Haben sich während dem Poolbetrieb größere Verschmutzungen auf dem Boden abgelagert, empfiehlt es sich, den Boden manuell mit einem Bodensauger abzusaugen. In der Regel ist dies einmal wöchentlich oder bei Bedarf nötig. Das Wasser halten Sie mittels chemischer Zusätze in flüssiger Form, Granulaten oder Tabletten hygienisch rein (s. Absatz 2). Im Frühjahr und im Winter wird eine ausgiebige Poolreinigung notwendig. Dafür eignen sich spezielle Reinigungsmittel und Reinigungsutensilien aus dem Fachhandel. Zunächst können Sie grobe Verschmutzungen mit einem Bodenkescher entfernen. Anschließend lassen Sie das Wasser ab und tragen auf die Wände und den Boden den Reiniger auf. Kalkablagerungen und andere Verschmutzungen müssen auf diese Weise komplett gelöst werden. Anschließend spülen Sie den Pool gründlich aus und lassen wieder das Wasser ab. Säubern Sie anschließend die Filteranlage und lassen Sie das Wasser neu ein. Führen Sie direkt nach dem Einfüllen eine Wasserdesinfektion durch. Tipp: Mit einem Poolroboter ersparen Sie sich die wiederkehrende Reinigung per Hand. Zudem wälzt er das Wasser zusätzlich um und verteilt die Poolpflegemittel. Dies macht sich vor allem in den Ecken bemerkbar, die häufig eine Problemzone darstellen. Die Höhe der Unterhaltskosten für einen Pool hängt im Übrigen von verschiedenen Faktoren wie beispielsweise der Größe ab.

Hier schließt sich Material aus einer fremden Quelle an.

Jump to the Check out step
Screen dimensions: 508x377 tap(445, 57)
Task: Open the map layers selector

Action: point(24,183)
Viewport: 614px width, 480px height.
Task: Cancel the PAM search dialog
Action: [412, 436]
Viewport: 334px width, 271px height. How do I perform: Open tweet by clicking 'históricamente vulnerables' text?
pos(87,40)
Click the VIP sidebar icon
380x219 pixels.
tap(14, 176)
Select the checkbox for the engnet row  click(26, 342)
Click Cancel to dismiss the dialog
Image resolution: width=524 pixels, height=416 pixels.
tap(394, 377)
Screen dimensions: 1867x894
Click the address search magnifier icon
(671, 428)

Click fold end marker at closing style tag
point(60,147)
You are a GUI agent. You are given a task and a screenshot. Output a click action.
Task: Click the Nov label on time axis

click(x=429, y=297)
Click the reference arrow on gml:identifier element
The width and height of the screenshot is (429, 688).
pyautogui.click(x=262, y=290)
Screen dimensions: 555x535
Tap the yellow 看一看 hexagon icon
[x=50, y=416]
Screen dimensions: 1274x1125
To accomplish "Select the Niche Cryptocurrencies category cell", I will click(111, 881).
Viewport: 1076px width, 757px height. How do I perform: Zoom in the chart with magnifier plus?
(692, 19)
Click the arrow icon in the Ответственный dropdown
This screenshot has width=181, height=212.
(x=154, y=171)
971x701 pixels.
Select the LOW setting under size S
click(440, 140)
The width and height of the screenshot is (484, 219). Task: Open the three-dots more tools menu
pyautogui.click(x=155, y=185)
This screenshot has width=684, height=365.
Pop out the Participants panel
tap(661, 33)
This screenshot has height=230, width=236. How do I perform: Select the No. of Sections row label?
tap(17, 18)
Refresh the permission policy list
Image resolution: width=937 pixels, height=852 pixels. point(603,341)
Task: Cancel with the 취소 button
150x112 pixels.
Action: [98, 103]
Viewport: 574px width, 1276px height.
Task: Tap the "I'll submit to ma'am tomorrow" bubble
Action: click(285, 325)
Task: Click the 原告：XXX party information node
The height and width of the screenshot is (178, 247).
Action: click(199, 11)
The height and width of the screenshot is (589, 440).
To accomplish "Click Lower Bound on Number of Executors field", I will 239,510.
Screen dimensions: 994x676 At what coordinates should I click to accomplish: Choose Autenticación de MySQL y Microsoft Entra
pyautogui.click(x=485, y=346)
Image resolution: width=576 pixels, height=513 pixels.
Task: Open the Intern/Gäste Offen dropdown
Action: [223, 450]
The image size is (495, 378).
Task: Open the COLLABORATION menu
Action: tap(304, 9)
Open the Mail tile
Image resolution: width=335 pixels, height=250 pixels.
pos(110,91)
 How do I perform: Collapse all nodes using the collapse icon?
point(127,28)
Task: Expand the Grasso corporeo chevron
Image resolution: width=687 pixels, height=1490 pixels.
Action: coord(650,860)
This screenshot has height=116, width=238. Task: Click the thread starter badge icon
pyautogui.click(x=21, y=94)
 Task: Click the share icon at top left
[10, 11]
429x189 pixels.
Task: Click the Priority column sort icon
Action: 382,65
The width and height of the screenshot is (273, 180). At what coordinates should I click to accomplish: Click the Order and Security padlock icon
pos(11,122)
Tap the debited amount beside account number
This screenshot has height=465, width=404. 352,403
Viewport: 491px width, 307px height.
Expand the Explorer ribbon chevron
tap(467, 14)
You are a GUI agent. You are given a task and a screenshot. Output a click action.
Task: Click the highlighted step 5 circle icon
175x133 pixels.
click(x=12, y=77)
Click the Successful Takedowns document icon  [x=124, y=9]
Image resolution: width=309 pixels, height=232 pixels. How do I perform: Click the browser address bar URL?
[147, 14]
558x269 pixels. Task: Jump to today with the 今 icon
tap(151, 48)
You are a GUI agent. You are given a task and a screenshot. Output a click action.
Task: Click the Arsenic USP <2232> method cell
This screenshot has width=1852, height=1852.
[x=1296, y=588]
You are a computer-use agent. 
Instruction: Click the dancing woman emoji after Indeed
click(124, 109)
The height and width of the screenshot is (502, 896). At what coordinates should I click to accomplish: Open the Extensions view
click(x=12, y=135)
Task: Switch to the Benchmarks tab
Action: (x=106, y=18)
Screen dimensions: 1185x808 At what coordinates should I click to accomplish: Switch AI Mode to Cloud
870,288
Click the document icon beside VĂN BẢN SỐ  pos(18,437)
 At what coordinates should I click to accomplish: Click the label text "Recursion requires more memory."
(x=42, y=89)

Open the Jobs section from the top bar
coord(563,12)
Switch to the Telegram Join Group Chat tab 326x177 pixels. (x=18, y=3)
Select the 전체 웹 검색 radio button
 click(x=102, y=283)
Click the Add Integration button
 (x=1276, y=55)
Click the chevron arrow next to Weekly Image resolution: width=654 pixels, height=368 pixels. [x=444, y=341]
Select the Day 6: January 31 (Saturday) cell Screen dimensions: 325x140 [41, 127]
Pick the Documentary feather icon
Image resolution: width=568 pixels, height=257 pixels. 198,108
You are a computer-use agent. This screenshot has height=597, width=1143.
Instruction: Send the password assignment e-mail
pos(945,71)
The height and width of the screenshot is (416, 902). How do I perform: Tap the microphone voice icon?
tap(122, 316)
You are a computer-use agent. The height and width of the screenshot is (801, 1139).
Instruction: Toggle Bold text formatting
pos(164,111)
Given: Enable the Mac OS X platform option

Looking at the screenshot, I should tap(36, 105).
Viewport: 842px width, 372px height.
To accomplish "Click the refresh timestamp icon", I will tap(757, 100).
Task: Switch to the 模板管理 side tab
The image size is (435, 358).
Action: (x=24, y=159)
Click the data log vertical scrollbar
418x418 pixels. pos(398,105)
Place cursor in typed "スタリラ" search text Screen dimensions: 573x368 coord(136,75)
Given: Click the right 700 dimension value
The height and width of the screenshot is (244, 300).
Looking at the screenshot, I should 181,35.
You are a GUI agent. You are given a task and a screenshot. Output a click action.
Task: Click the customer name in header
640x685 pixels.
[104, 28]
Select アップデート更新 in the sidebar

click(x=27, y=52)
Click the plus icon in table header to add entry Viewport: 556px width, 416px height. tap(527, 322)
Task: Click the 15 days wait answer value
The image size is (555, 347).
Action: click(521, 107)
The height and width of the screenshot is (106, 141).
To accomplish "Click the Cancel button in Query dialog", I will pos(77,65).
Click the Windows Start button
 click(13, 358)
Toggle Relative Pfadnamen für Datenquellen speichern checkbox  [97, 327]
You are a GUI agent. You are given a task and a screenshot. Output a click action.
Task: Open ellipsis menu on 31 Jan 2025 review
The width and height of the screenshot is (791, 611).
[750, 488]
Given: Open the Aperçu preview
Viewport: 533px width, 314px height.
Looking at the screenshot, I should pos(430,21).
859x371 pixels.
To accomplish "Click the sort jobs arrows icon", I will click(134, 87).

Mein Pool wird grün. Was kann ich tun?

Ist das Poolwasser grün und gegebenenfalls glitschig, sind die Poolwände und der Boden befallen, dann ist dies ganz klar auf Algen zurückzuführen. Schrubben Sie Ihren Pool mit einer Bürste und entfernen Sie alle Beläge. Anschließend saugen Sie die gelösten Bestandteile ab. Vergessen Sie danach nicht, alle angesammelten Beläge auch aus dem Filter zu entfernen. Anschließend gilt es, den pH-Wert zu kontrollieren und, wenn nötig, auf 7,0 bis 7,5 zu korrigieren. Zum Abschluss chloren Sie das Wasser und lassen die Filteranlage circa 24 Stunden lang laufen, so dass das Wasser wieder klar wird. Wirkungsvoll bei trübem Wasser ist es, eine Flockkartusche in den Skimmer einzulegen. Zur Vorbeugung kann außerdem eine Anti-Algen-Behandlung aus dem Fachhandel helfen. Grünes oder braunes Wasser kann auch nach einer Zugabe von Desinfektionsmitteln wie beispielsweise Chlor oder Sauerstoff auftreten. Dann ist es jedoch klar, eisen- oder kupferhaltig und besitzt einen zu niedrigen pH-Wert. Korrigieren Sie den pH-Wert auf 7,0 bis 7,4. Legen Sie außerdem eine Flickkartusche zur Kupferentfernung in den Skimmerkorb ein und lassen Sie die Filteranlage mindestens 24 Stunden lang durchlaufen. Ist das Wasser danach noch nicht wieder klar geworden, legen Sie nochmals eine Flockkartusche nach.